Echternach : Natur und Kultur
Echternach, (5.200 Einwohner) direkt an der Grenze zu Deutschland gelegen, 27 km. von Trier entfernt, ist ein idealer Ferienort, und dies aus mehreren Gründen.
Das im Jahr 698 vom angelsächsischen Mönch Willibrord gegründete Städtchen liegt in einer breiten Sauerschleife am Eingang der sogenannten Kleinen Luxemburger Schweiz resp. des Müllerthals und im „ Deutsch-Luxemburgischen Naturpark“. Diese Bezeichnungen lassen darauf schliessen, dass die Natur hier einiges zu bieten hat.
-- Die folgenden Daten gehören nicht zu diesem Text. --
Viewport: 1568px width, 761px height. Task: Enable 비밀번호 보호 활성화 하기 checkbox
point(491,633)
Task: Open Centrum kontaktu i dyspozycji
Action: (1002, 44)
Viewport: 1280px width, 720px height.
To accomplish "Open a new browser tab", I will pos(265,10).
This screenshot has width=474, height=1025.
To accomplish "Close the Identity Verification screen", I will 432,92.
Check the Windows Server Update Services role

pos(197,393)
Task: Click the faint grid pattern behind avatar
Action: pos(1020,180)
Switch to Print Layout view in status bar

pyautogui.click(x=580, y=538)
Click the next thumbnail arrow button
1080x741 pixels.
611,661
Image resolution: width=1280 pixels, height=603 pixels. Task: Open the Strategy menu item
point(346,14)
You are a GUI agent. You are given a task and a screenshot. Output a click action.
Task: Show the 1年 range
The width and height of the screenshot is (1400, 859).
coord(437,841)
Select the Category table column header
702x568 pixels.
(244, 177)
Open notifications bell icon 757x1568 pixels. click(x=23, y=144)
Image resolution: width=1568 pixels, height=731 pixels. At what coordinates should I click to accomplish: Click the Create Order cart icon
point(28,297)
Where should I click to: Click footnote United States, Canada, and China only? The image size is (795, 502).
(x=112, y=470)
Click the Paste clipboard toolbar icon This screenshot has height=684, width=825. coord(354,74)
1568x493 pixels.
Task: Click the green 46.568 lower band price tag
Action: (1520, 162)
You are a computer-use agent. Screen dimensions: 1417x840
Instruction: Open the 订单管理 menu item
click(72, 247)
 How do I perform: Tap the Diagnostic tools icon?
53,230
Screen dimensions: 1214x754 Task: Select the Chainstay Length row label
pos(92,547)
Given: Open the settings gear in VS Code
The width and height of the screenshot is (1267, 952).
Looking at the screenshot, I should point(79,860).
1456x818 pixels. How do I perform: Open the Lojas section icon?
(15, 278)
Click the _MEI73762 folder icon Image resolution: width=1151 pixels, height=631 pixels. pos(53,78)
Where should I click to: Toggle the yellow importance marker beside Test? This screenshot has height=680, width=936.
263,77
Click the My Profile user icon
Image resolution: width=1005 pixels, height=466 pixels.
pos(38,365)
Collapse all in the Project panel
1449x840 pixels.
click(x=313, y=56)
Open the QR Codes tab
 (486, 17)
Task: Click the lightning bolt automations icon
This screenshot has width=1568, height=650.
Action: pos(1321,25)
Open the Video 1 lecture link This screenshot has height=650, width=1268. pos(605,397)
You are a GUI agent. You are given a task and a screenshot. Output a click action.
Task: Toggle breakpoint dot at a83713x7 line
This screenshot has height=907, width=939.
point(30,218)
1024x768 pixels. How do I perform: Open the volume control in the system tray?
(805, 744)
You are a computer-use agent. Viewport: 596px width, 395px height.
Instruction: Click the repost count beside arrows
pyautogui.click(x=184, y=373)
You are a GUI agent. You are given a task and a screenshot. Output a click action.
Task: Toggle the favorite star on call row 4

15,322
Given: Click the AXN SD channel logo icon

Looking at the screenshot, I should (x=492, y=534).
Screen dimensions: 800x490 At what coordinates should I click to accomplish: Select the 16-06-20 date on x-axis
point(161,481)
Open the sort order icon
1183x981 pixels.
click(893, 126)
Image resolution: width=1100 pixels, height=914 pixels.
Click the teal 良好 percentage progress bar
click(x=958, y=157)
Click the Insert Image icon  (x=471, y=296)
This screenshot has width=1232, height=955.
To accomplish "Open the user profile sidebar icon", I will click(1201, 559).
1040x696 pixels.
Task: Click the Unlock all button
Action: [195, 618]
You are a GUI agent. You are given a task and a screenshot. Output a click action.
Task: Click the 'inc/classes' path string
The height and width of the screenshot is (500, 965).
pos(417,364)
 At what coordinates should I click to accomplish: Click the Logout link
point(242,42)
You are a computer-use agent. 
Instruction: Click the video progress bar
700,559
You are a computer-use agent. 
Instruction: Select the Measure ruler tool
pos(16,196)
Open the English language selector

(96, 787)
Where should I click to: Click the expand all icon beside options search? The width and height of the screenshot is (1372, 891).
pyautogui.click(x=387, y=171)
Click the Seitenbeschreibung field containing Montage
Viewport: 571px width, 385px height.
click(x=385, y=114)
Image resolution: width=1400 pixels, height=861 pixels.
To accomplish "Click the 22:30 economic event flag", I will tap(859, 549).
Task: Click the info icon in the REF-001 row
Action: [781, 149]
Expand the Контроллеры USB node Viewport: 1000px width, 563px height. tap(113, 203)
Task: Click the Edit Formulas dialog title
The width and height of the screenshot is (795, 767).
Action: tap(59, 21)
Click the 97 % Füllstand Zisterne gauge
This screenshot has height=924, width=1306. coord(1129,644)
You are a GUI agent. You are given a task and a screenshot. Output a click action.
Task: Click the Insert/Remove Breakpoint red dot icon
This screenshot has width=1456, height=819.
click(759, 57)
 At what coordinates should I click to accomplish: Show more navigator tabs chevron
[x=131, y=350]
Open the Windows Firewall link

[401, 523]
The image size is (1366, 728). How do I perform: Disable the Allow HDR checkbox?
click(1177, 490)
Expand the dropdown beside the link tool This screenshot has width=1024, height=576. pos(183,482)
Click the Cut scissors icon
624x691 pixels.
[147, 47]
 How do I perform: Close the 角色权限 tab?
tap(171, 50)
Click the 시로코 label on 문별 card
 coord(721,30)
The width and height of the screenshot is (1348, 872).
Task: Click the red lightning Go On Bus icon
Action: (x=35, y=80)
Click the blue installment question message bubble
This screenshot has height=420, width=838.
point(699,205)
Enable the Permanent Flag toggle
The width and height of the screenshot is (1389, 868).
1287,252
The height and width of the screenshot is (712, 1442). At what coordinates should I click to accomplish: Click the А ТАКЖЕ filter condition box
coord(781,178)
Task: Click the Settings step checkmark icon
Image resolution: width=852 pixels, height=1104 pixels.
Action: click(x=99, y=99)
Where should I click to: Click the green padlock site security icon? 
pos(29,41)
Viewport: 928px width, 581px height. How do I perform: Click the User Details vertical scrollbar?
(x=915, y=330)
In der Tat ist die Gegend um Echternach in prähistorischer Zeit von den Wassern der Meere geformt eine abwechslungsreiche Landschaft mit einerseits tiefen Wäldern durchsät mit bizarren Felsformationen, natürlichen Höhlen Schluchten und wildromantischen Bächen in den Tälern, anderseits mit Feldern, Wiesen und Obstgärten auf der Hochebene, kurzum sie ist ein wahres Wanderparadies.
Das am Rande der Stadt gelegene Freizeitzentrum mit See bietet eine Vielzahl von Erholungs-und Sportmöglichkeiten.
Echternach setzt neben der Natur aber auch auf die Kultur.
Das Stadtbild Echternachs, die älteste Kult-und Kulturstätte des Landes wird geprägt vom gewaltigen Gebäudekomplex der Barockabtei und der viertürmigen romanischen Basilika.
In den Mal-und Schreibschulen dieser Abtei entstanden im Mittelalter eine Reihe Prachthandschriften die als Faksimiles im Abteimuseum zu besichtigen sind.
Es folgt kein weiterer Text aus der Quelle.